Assigned task> Reproduce all of the data, making sure that no line differs from the original.

Provided material>
---

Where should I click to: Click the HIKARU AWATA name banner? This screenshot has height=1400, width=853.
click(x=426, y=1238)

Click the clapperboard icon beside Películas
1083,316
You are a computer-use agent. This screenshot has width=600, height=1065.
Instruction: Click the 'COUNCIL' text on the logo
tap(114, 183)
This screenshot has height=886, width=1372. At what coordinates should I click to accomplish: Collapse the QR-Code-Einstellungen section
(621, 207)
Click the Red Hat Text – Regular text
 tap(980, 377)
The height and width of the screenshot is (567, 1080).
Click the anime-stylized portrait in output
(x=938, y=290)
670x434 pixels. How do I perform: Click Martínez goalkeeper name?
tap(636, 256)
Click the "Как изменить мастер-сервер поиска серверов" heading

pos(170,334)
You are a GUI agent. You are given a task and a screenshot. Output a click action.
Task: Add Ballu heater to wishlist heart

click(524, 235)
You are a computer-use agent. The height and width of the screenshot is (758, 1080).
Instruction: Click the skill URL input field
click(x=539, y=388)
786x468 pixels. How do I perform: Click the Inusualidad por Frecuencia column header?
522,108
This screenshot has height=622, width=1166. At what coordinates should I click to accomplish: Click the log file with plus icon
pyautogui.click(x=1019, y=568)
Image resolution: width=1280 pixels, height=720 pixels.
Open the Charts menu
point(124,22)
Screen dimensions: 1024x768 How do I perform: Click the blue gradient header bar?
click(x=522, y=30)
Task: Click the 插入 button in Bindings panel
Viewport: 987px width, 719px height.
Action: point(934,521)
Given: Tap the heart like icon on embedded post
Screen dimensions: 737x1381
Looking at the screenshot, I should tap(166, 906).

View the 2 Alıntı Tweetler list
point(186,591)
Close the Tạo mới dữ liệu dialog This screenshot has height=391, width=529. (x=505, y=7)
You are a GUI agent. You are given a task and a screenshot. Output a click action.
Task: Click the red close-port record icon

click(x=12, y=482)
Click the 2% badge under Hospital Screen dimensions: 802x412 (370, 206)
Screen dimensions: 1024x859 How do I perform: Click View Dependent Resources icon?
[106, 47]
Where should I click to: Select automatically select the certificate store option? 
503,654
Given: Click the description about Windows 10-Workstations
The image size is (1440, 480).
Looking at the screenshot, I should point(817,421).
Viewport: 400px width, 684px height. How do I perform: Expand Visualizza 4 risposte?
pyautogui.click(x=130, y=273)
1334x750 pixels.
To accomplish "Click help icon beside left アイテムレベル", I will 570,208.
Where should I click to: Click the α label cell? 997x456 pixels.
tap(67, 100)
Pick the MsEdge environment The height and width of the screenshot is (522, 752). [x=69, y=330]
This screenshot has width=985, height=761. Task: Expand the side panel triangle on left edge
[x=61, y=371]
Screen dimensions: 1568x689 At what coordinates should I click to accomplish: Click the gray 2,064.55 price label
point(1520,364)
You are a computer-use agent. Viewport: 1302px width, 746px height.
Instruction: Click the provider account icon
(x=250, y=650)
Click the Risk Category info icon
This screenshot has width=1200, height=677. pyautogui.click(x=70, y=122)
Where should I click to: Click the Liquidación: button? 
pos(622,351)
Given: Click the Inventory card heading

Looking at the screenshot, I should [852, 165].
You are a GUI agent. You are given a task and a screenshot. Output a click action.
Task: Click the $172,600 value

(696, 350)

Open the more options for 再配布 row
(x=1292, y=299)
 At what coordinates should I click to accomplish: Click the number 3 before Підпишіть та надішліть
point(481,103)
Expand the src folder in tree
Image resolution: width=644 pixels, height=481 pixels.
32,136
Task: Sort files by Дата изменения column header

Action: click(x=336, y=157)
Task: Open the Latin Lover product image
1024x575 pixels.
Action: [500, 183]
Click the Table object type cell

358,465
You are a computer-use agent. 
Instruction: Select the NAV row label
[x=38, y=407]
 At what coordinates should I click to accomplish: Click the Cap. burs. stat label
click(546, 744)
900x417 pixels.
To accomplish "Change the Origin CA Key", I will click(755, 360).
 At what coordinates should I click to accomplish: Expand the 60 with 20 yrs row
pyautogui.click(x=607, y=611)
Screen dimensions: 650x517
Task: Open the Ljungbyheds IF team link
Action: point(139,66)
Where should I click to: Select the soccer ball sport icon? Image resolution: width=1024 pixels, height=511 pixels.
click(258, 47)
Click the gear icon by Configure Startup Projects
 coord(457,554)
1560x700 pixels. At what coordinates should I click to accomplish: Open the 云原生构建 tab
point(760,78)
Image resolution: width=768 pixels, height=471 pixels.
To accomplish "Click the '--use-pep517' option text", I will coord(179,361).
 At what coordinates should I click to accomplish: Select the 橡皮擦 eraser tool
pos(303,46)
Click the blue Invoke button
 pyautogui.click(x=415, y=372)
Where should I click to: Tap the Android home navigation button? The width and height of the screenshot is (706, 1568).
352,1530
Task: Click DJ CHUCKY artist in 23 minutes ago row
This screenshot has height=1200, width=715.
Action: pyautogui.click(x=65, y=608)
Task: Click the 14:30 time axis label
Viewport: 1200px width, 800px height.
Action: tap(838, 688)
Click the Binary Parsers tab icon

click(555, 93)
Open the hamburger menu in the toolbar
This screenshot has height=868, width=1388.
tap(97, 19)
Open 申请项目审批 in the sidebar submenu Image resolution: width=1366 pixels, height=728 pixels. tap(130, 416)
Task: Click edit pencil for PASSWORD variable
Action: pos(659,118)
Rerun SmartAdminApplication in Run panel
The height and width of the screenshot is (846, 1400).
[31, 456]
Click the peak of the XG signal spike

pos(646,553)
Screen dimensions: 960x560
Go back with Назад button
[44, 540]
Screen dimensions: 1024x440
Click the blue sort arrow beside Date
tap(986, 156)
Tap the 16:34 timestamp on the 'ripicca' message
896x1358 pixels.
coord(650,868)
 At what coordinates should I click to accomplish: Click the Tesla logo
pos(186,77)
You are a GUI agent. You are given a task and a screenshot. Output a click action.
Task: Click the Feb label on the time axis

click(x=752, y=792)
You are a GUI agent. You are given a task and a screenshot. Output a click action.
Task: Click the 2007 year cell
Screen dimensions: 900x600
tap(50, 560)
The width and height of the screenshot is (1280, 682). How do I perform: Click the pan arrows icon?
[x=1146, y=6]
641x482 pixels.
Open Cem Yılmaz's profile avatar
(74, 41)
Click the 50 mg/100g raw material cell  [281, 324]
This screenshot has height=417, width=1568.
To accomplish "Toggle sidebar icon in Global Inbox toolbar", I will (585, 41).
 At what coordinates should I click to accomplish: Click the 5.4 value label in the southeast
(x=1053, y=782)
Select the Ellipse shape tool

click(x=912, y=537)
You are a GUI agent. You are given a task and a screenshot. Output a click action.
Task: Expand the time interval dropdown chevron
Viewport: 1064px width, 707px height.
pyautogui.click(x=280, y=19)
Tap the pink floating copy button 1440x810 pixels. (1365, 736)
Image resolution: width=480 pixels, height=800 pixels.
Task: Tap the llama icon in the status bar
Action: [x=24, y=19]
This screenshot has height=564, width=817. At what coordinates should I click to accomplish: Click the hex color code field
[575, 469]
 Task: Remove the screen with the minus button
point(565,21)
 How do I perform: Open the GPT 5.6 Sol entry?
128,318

---

Task response>
Where should I click to: Click the HIKARU AWATA name banner? This screenshot has height=1400, width=853.
click(x=426, y=1238)

Click the clapperboard icon beside Películas
1083,316
You are a computer-use agent. This screenshot has width=600, height=1065.
Instruction: Click the 'COUNCIL' text on the logo
tap(114, 183)
This screenshot has height=886, width=1372. At what coordinates should I click to accomplish: Collapse the QR-Code-Einstellungen section
(621, 207)
Click the Red Hat Text – Regular text
 tap(980, 377)
The height and width of the screenshot is (567, 1080).
Click the anime-stylized portrait in output
(x=938, y=290)
670x434 pixels. How do I perform: Click Martínez goalkeeper name?
tap(636, 256)
Click the "Как изменить мастер-сервер поиска серверов" heading

pos(170,334)
You are a GUI agent. You are given a task and a screenshot. Output a click action.
Task: Add Ballu heater to wishlist heart

click(524, 235)
You are a computer-use agent. The height and width of the screenshot is (758, 1080).
Instruction: Click the skill URL input field
click(x=539, y=388)
786x468 pixels. How do I perform: Click the Inusualidad por Frecuencia column header?
522,108
This screenshot has height=622, width=1166. At what coordinates should I click to accomplish: Click the log file with plus icon
pyautogui.click(x=1019, y=568)
Image resolution: width=1280 pixels, height=720 pixels.
Open the Charts menu
point(124,22)
Screen dimensions: 1024x768 How do I perform: Click the blue gradient header bar?
click(x=522, y=30)
Task: Click the 插入 button in Bindings panel
Viewport: 987px width, 719px height.
Action: point(934,521)
Given: Tap the heart like icon on embedded post
Screen dimensions: 737x1381
Looking at the screenshot, I should tap(166, 906).

View the 2 Alıntı Tweetler list
point(186,591)
Close the Tạo mới dữ liệu dialog This screenshot has height=391, width=529. (x=505, y=7)
You are a GUI agent. You are given a task and a screenshot. Output a click action.
Task: Click the red close-port record icon

click(x=12, y=482)
Click the 2% badge under Hospital Screen dimensions: 802x412 (370, 206)
Screen dimensions: 1024x859 How do I perform: Click View Dependent Resources icon?
[106, 47]
Where should I click to: Select automatically select the certificate store option? 
503,654
Given: Click the description about Windows 10-Workstations
The image size is (1440, 480).
Looking at the screenshot, I should point(817,421).
Viewport: 400px width, 684px height. How do I perform: Expand Visualizza 4 risposte?
pyautogui.click(x=130, y=273)
1334x750 pixels.
To accomplish "Click help icon beside left アイテムレベル", I will 570,208.
Where should I click to: Click the α label cell? 997x456 pixels.
tap(67, 100)
Pick the MsEdge environment The height and width of the screenshot is (522, 752). [x=69, y=330]
This screenshot has width=985, height=761. Task: Expand the side panel triangle on left edge
[x=61, y=371]
Screen dimensions: 1568x689 At what coordinates should I click to accomplish: Click the gray 2,064.55 price label
point(1520,364)
You are a computer-use agent. Viewport: 1302px width, 746px height.
Instruction: Click the provider account icon
(x=250, y=650)
Click the Risk Category info icon
This screenshot has width=1200, height=677. pyautogui.click(x=70, y=122)
Where should I click to: Click the Liquidación: button? 
pos(622,351)
Given: Click the Inventory card heading

Looking at the screenshot, I should [852, 165].
You are a GUI agent. You are given a task and a screenshot. Output a click action.
Task: Click the $172,600 value

(696, 350)

Open the more options for 再配布 row
(x=1292, y=299)
 At what coordinates should I click to accomplish: Click the number 3 before Підпишіть та надішліть
point(481,103)
Expand the src folder in tree
Image resolution: width=644 pixels, height=481 pixels.
32,136
Task: Sort files by Дата изменения column header

Action: click(x=336, y=157)
Task: Open the Latin Lover product image
1024x575 pixels.
Action: [500, 183]
Click the Table object type cell

358,465
You are a computer-use agent. 
Instruction: Select the NAV row label
[x=38, y=407]
 At what coordinates should I click to accomplish: Click the Cap. burs. stat label
click(546, 744)
900x417 pixels.
To accomplish "Change the Origin CA Key", I will click(755, 360).
 At what coordinates should I click to accomplish: Expand the 60 with 20 yrs row
pyautogui.click(x=607, y=611)
Screen dimensions: 650x517
Task: Open the Ljungbyheds IF team link
Action: point(139,66)
Where should I click to: Select the soccer ball sport icon? Image resolution: width=1024 pixels, height=511 pixels.
click(258, 47)
Click the gear icon by Configure Startup Projects
 coord(457,554)
1560x700 pixels. At what coordinates should I click to accomplish: Open the 云原生构建 tab
point(760,78)
Image resolution: width=768 pixels, height=471 pixels.
To accomplish "Click the '--use-pep517' option text", I will coord(179,361).
 At what coordinates should I click to accomplish: Select the 橡皮擦 eraser tool
pos(303,46)
Click the blue Invoke button
 pyautogui.click(x=415, y=372)
Where should I click to: Tap the Android home navigation button? The width and height of the screenshot is (706, 1568).
352,1530
Task: Click DJ CHUCKY artist in 23 minutes ago row
This screenshot has height=1200, width=715.
Action: pyautogui.click(x=65, y=608)
Task: Click the 14:30 time axis label
Viewport: 1200px width, 800px height.
Action: tap(838, 688)
Click the Binary Parsers tab icon

click(555, 93)
Open the hamburger menu in the toolbar
This screenshot has height=868, width=1388.
tap(97, 19)
Open 申请项目审批 in the sidebar submenu Image resolution: width=1366 pixels, height=728 pixels. tap(130, 416)
Task: Click edit pencil for PASSWORD variable
Action: pos(659,118)
Rerun SmartAdminApplication in Run panel
The height and width of the screenshot is (846, 1400).
[31, 456]
Click the peak of the XG signal spike

pos(646,553)
Screen dimensions: 960x560
Go back with Назад button
[44, 540]
Screen dimensions: 1024x440
Click the blue sort arrow beside Date
tap(986, 156)
Tap the 16:34 timestamp on the 'ripicca' message
896x1358 pixels.
coord(650,868)
 At what coordinates should I click to accomplish: Click the Tesla logo
pos(186,77)
You are a GUI agent. You are given a task and a screenshot. Output a click action.
Task: Click the Feb label on the time axis

click(x=752, y=792)
You are a GUI agent. You are given a task and a screenshot. Output a click action.
Task: Click the 2007 year cell
Screen dimensions: 900x600
tap(50, 560)
The width and height of the screenshot is (1280, 682). How do I perform: Click the pan arrows icon?
[x=1146, y=6]
641x482 pixels.
Open Cem Yılmaz's profile avatar
(74, 41)
Click the 50 mg/100g raw material cell  [281, 324]
This screenshot has height=417, width=1568.
To accomplish "Toggle sidebar icon in Global Inbox toolbar", I will (585, 41).
 At what coordinates should I click to accomplish: Click the 5.4 value label in the southeast
(x=1053, y=782)
Select the Ellipse shape tool

click(x=912, y=537)
You are a GUI agent. You are given a task and a screenshot. Output a click action.
Task: Expand the time interval dropdown chevron
Viewport: 1064px width, 707px height.
pyautogui.click(x=280, y=19)
Tap the pink floating copy button 1440x810 pixels. (1365, 736)
Image resolution: width=480 pixels, height=800 pixels.
Task: Tap the llama icon in the status bar
Action: [x=24, y=19]
This screenshot has height=564, width=817. At what coordinates should I click to accomplish: Click the hex color code field
[575, 469]
 Task: Remove the screen with the minus button
point(565,21)
 How do I perform: Open the GPT 5.6 Sol entry?
128,318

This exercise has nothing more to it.